WCF 4.0 REST username password authentication

Question

I have been struggling with username/password authentication/authorization in a WCF 4.0 RESTfull service using the ASP.Net membership/role providers.

Having spent two days trying to find something that most people agree on, I gave up. A lot of confusion seems to be because there is little information specifically for WCF 4.0.

Could someone be kind enough to

1. Give an authoritative view on whether WCF 4.0 + REST is a good idea to begin with?
2. Outline the generally accepted steps to do this (or links).
3. Provide a reasonably complete sample of code needed to complete this.

Edit: Bounty for anyone who can provide a complete sample(or even just a link to a complete sample) with username/password Authentication and Authorization for a RESTfull WCF 4.0 service using the WCF service application template in VS 2010.

Answer 1

I think that the answer to your question depends on the purpose of your service and the type of applications that are going to consume it.

If you have an existing ASP .Net application and you want to expose part of its functionality as a RESTfull service which you would be able to consume client side using AJAX, then WCF might not be the best option.
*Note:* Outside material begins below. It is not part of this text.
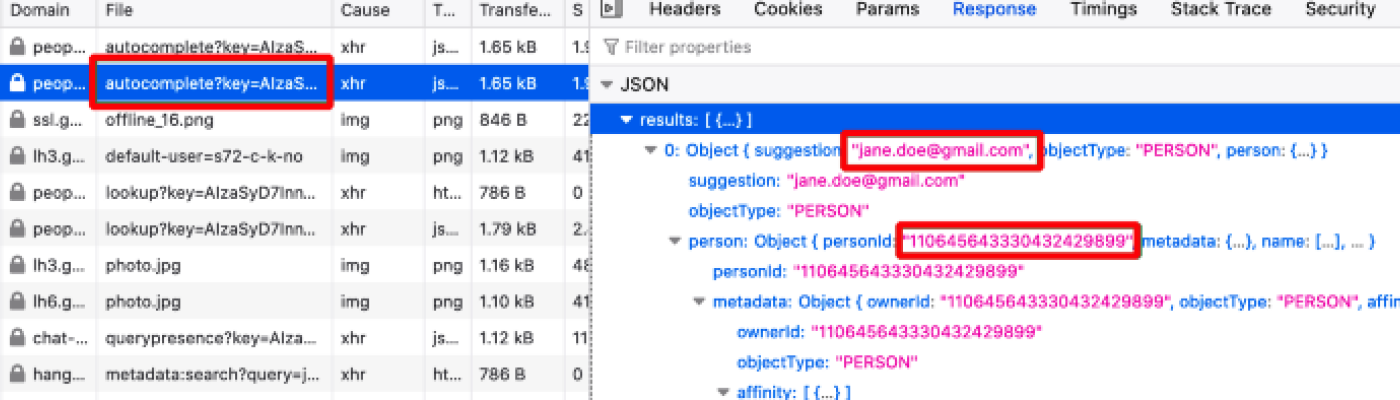Collapse the results array node

click(627, 120)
In this particular case you already have an authentication user inside the web application and you want that authentication to get propagated during the AJAX calls. Implementing this is actually quite simple.

ASP .Net Forms authentication is based on authentication cookies which are generated and passed to the browser after a successful login. Each call made from the browser to any URL on the same domain as your application will also contain the authentication cookie. In ASP .Net MVC you can simply implement your service methods as Controller actions which require authorization and everything will happen for you behind the scenes.

In classic ASP .Net you can use PageMethods to implement your service methods and again the cookie will be sent and validated behind scenes for you (examples of PageMethods here and here).

On the other hand, if your service is going to be consumed outside the browser (for example from desktop or mobile applications), then WCF might indeed be the right tool for implementing the service. However, ASP .Net forms authentication is not the best choice for implementing security. The main purpose of REST services is simplicity so that clients can easily be implemented on every platform and the cookie based mechanism of ASP .Net forms authentication is not the most straight forward.

One protocol, specifically build for user authentication in the context of web services, is OAuth. It's second version is still in draft (find the specs here), but most probably this is the version you will want to use, since it is much simpler than OAuth 1.0. Facebook has already implemented its API Authentication over OAuth 2.0 (details here) and you might want to check their implementation for inspiration.

Besides user authentication, OAuth also ensures consuming application (service client) authentication and also makes sure that the user will never enter its credentials directly inside the client application. If that is a bit too much that what you actually need, you might create a custom implementation inspired from OAuth 2.0.

First of all you will need to expose your service over HTTPS so that all the communication between the service and client is encrypted. Second you will need to create a login method in the service like the following:

string Login(string user, string password);

On a successful login, the above method will return an authentication token. The authentication token will then be used and validated on all the other methods. For example:

Employee[] GetAllEmployees(string authToken)
{
  // verify token here

  // return data if user authenticated by token
}

In the above architecture, the authToken has the same role as the authentication cookie in ASP .Net forms authentication, but it is passed as a simple parameter. You will be responsible to implement the algorithm of generating the tokens (they must be long enough and unique, with an algorithm like here) and also storing and validating them.